"""
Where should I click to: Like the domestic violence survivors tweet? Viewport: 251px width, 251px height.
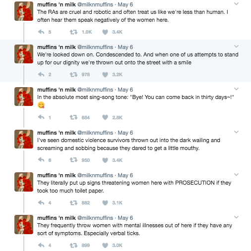pyautogui.click(x=105, y=160)
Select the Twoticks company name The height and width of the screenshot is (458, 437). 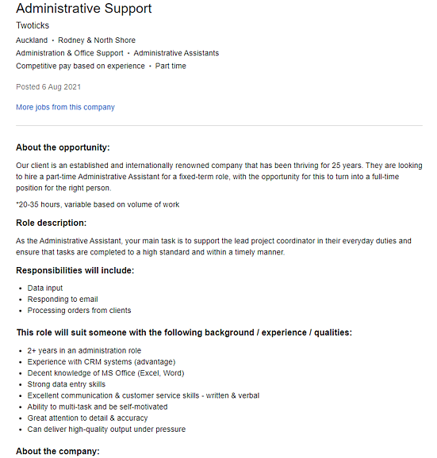pos(33,25)
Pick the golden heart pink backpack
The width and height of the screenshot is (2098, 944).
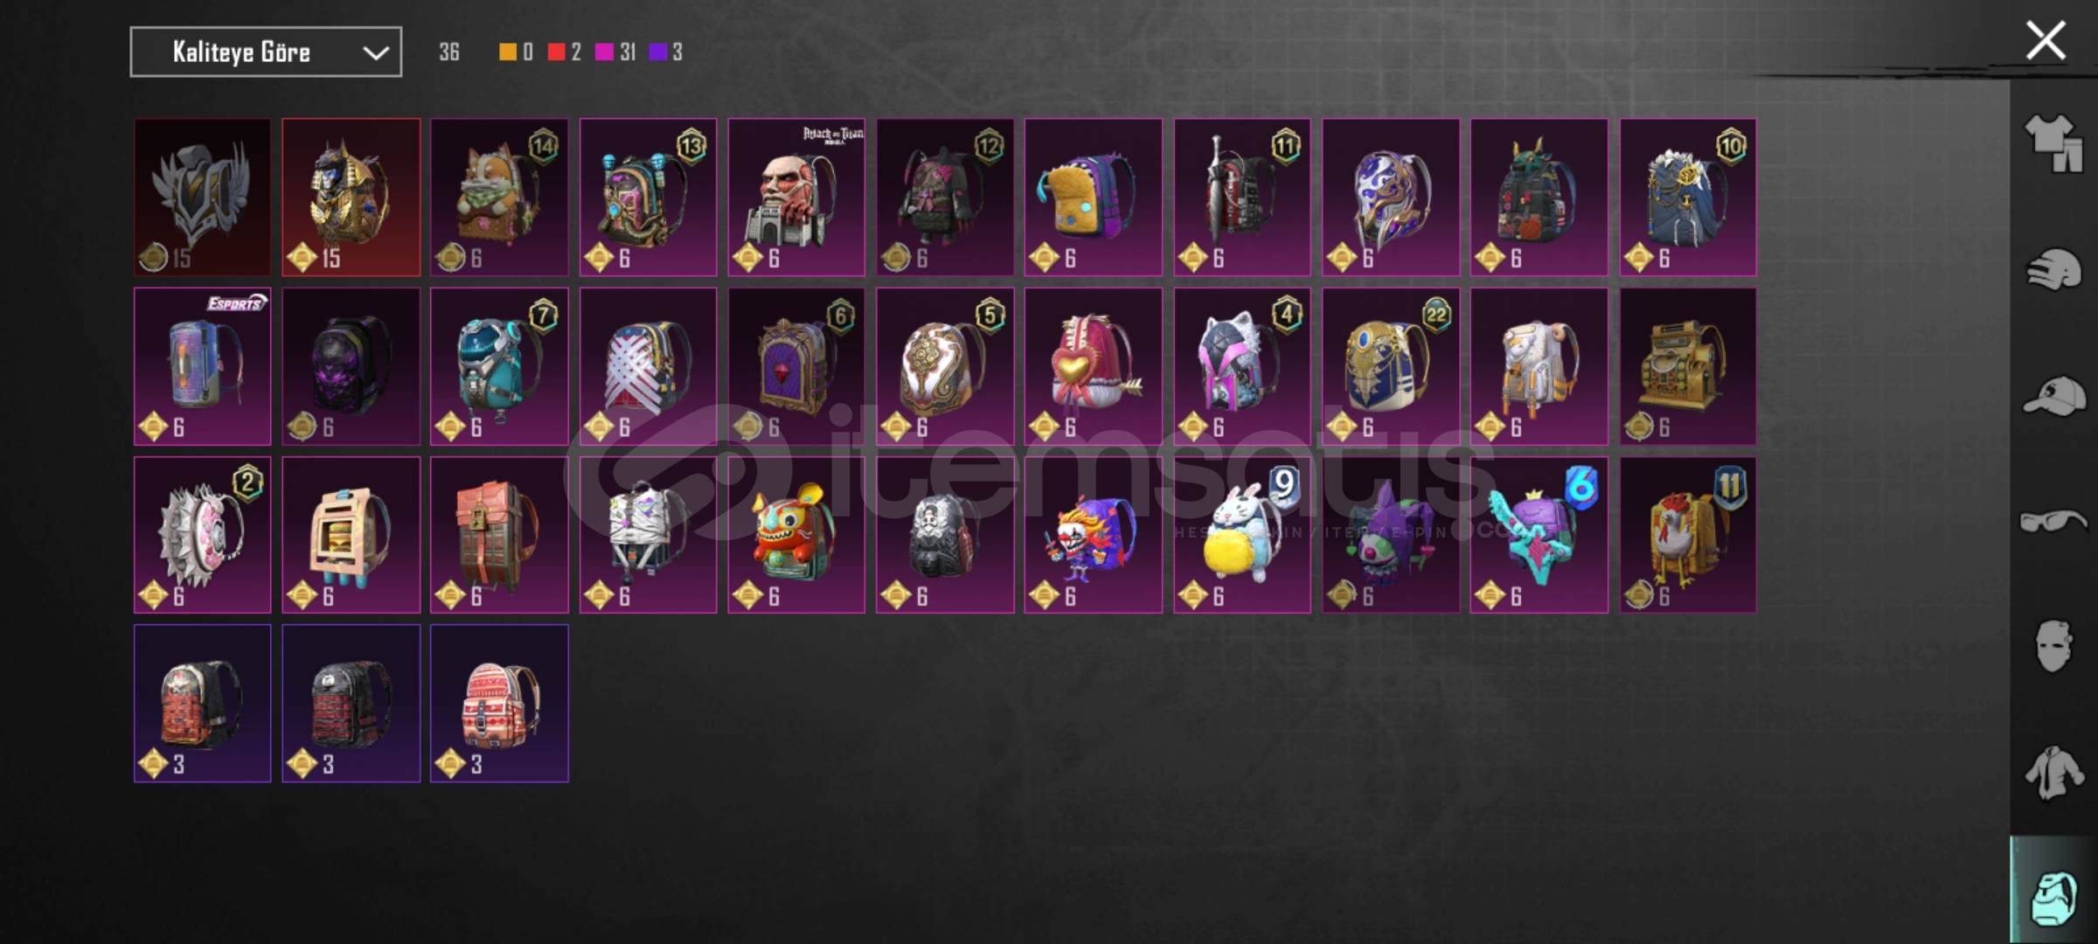tap(1094, 366)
"""
:: REQUIRED WORK ::
Your task is to transcribe, exactly and without additions, every line from the one that contains "The width and" to the end of the entries above, both included. Omit all pictures.

:: ANSWER AREA ::
The width and height of the screenshot is (2098, 944).
tap(1094, 366)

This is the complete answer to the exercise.